1-Hydroxyethyl radical formation during NADPH- and NADH-dependent oxidation of ethanol by human liver microsomes.

Ethanol can be oxidized to the 1-hydroxyethyl radical (HER) by rat and deer mice liver microsomal systems. Experiments were carried out to evaluate the ability of human liver microsomes to catalyze this reaction, compare the effectiveness of NADH with that of NADPH, and assess the possible role of cytochrome b5 in HER formation. HER was detected as the alpha-(4-pyridly-1 -oxide)-N-t-butylnitrone/HER adduct. Human liver microsomes catalyzed HER formation with either NADPH or NADH as cofactor; rates with NADH were approximately 50% those found with NADPH. Chelex-100 treatment of the reaction mixture produced marked inhibition of HER formation, suggesting that a transition metal, such as iron, was required to catalyze the reaction. The addition of ferric chloride restore HER formation. Catalase (2600 units/ml) and superoxide dismutases (500 units/ml) nearly completely inhibited the reaction with either NADPH or NADH. The NADH-dependent rates of superoxide production, detected as 5,5-dimethyl-1-pyrroline-N-oxide-O2H, were approximately 50% the NADPH-dependent rates, which is consistent with the rates of HER formation.
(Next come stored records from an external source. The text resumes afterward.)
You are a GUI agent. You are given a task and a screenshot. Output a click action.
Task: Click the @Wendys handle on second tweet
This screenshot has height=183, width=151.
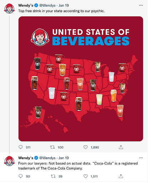pyautogui.click(x=47, y=158)
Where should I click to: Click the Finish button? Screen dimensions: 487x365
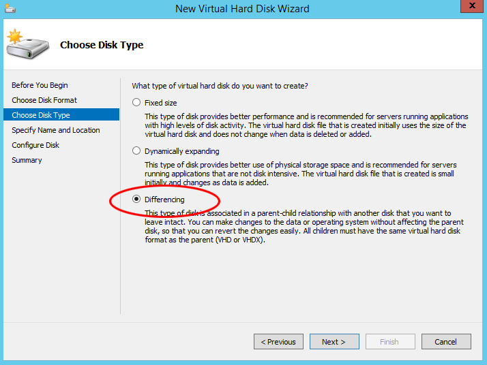(390, 342)
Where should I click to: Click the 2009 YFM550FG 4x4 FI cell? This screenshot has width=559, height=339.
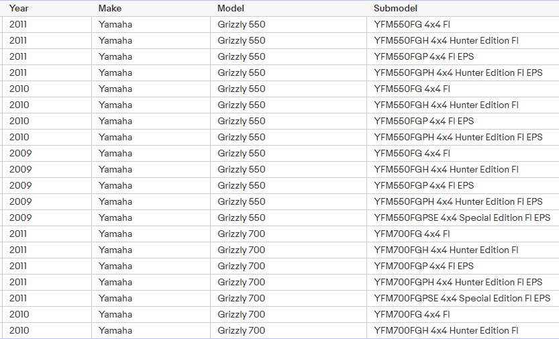[412, 153]
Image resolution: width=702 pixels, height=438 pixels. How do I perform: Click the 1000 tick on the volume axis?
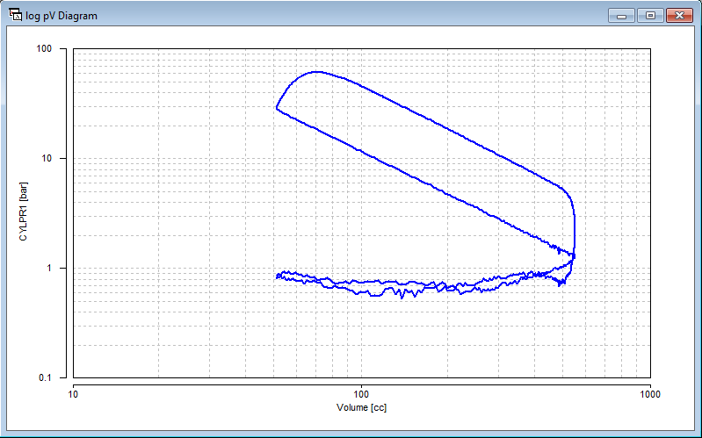[x=649, y=391]
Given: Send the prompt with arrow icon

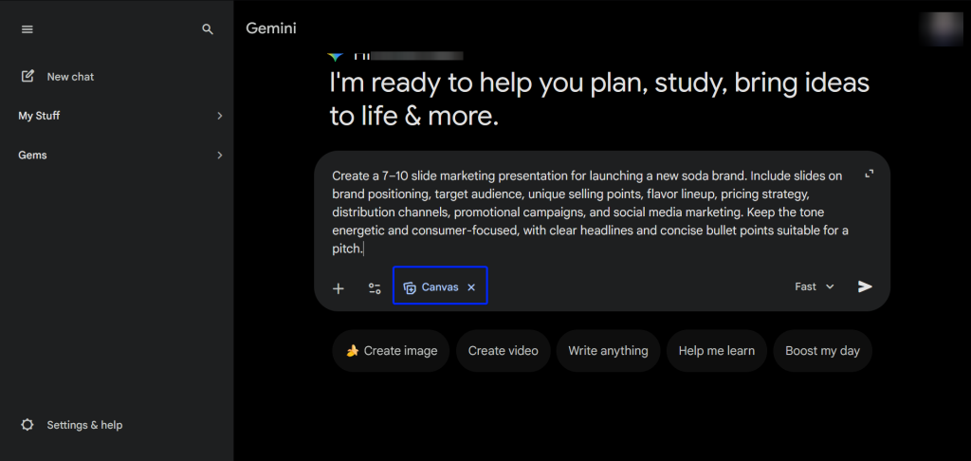Looking at the screenshot, I should (x=865, y=286).
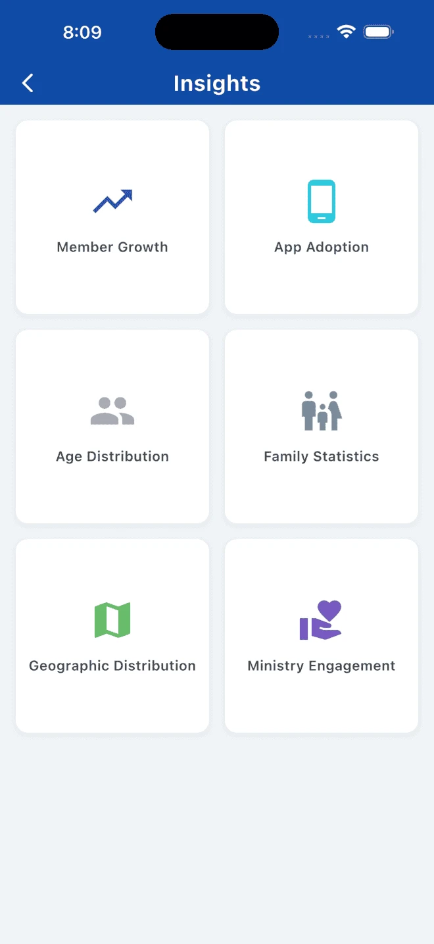Tap the App Adoption phone icon
This screenshot has width=434, height=944.
tap(321, 201)
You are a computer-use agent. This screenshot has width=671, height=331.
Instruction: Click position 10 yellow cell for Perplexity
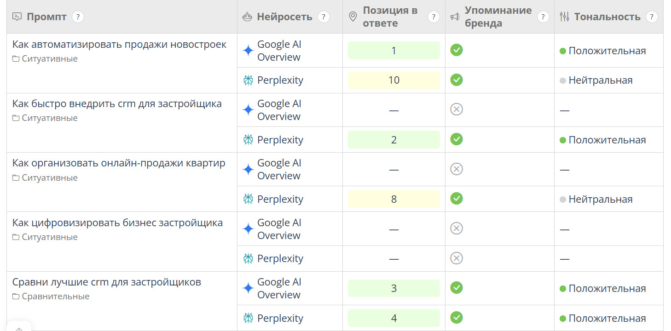click(393, 80)
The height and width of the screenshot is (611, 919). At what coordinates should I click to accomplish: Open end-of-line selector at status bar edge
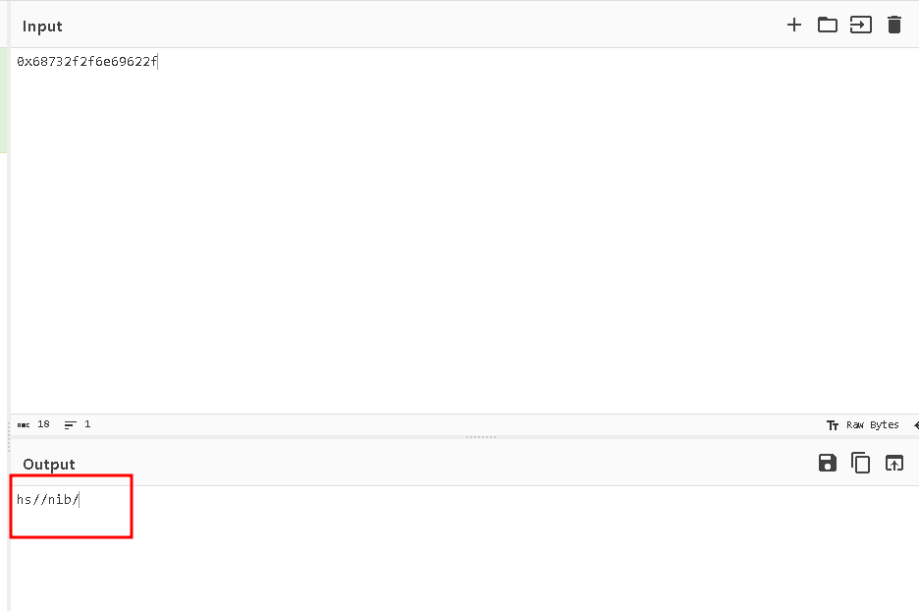pyautogui.click(x=915, y=425)
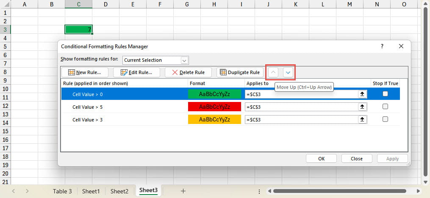430x198 pixels.
Task: Click the Move Up arrow button
Action: point(273,72)
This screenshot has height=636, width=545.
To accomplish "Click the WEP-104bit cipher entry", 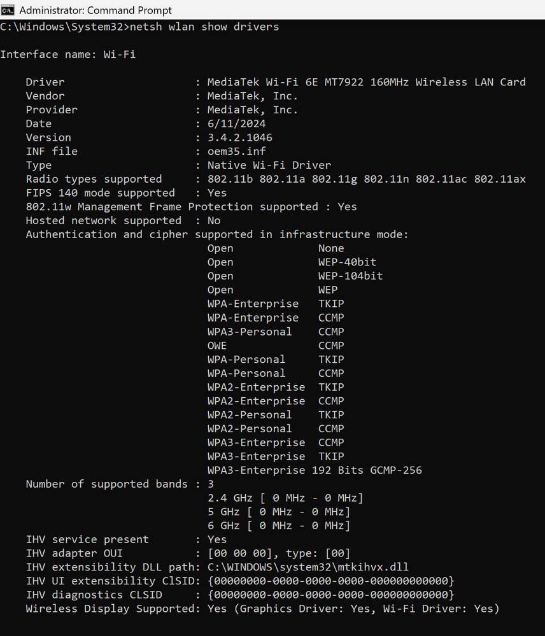I will pos(350,276).
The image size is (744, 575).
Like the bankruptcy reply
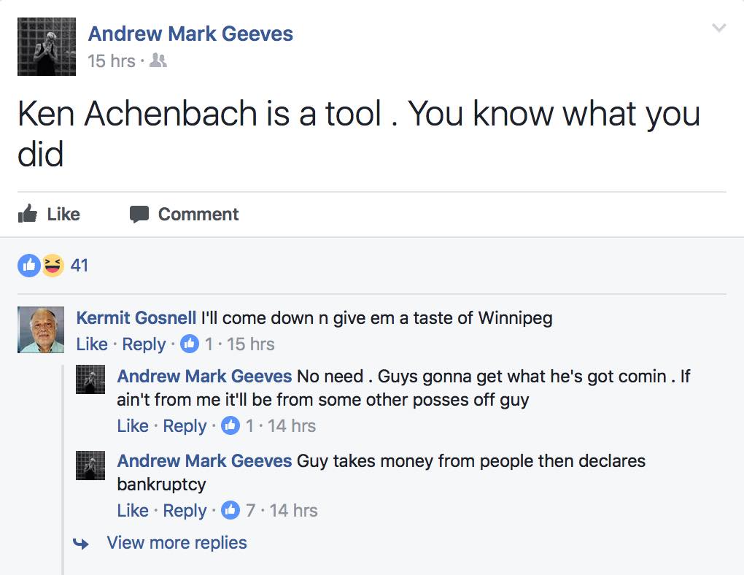(133, 511)
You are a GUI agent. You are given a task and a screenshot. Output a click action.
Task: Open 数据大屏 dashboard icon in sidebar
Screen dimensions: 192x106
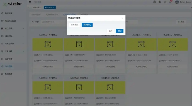tap(2, 13)
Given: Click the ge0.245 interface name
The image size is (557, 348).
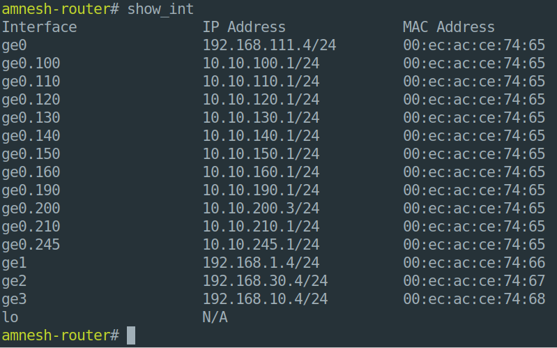Looking at the screenshot, I should pos(31,245).
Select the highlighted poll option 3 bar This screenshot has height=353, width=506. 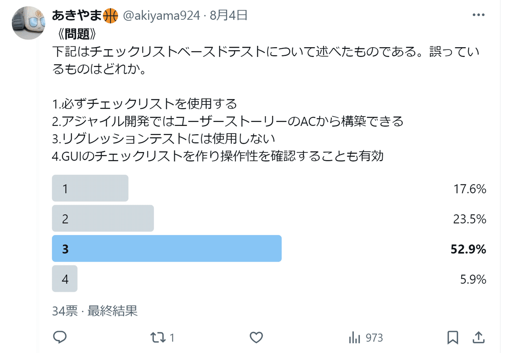coord(167,249)
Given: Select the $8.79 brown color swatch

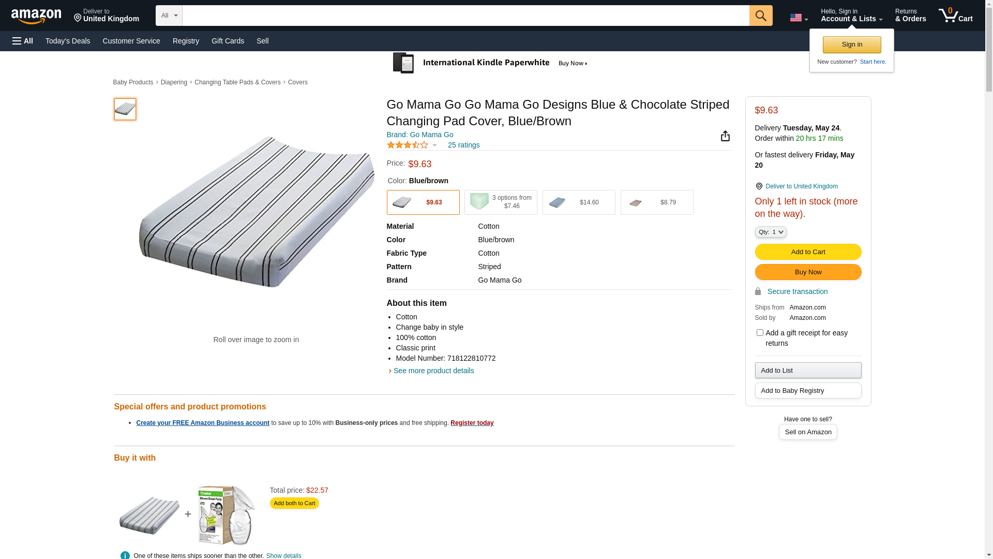Looking at the screenshot, I should click(656, 202).
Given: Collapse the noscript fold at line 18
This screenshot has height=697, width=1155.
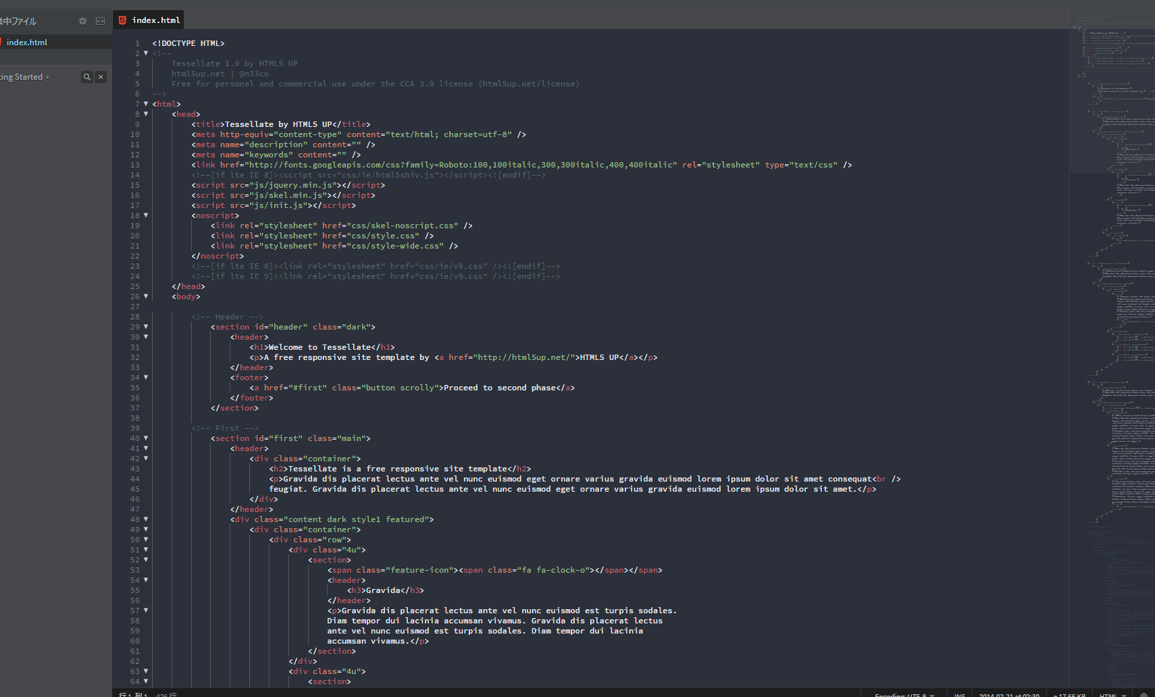Looking at the screenshot, I should point(146,215).
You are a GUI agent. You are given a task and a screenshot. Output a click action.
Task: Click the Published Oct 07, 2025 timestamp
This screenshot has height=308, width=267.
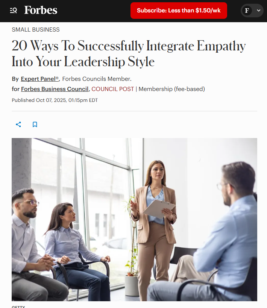point(55,100)
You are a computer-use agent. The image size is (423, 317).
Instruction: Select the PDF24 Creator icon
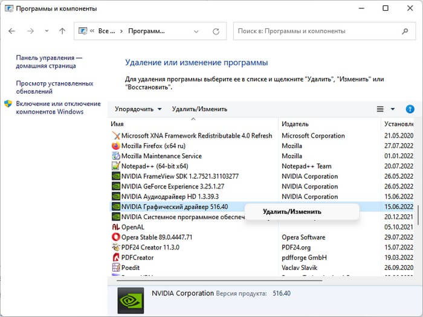coord(116,248)
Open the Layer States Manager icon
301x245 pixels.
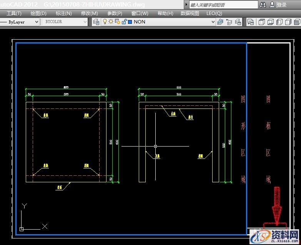239,22
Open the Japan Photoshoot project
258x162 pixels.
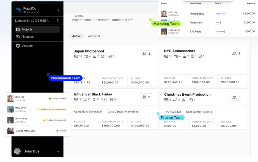89,51

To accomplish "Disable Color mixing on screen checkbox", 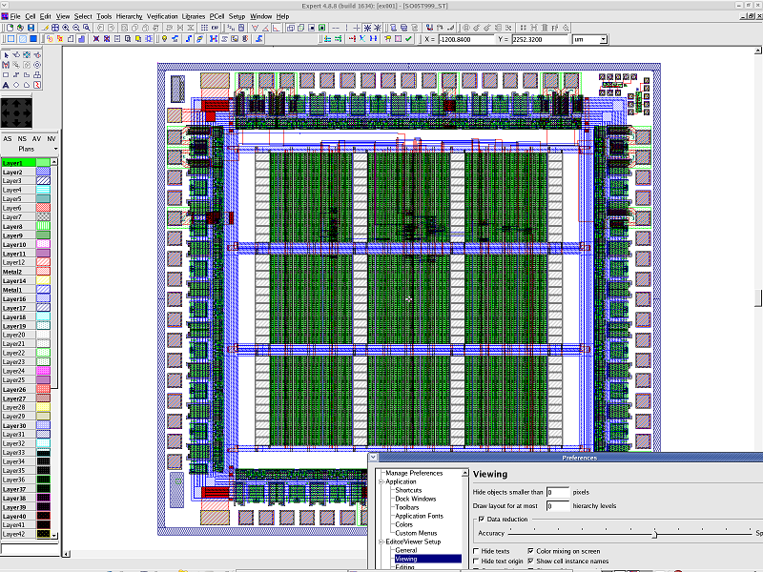I will (x=531, y=551).
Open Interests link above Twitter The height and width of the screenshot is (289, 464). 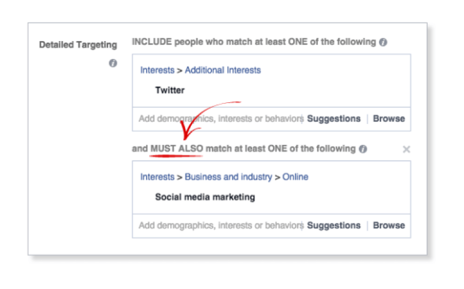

Anti-cytochrome b5 IgG decreased NADPH- and NADH-dependent HER formation, and this was associated with inhibition of superoxide formation with both reductants. These results indicate that human liver microsomes can catalyze the oxidation of ethanol of HER with either NADPH or NADH as reductant. The effectiveness of NADH may be significant in view of the increased NADH/NAD+ redox ratio in the liver as a consequence of ethanol oxidation by alcohol dehydrogenase. HER formation by human liver microsomes seems to be catalyzed by an oxidant derived from the interaction of iron with superoxide or H2O2, and a close association exists between HER formation and superoxide production. Cytochrome b5 seems to play a role in HER formation, most likely due to its effect on superoxide production.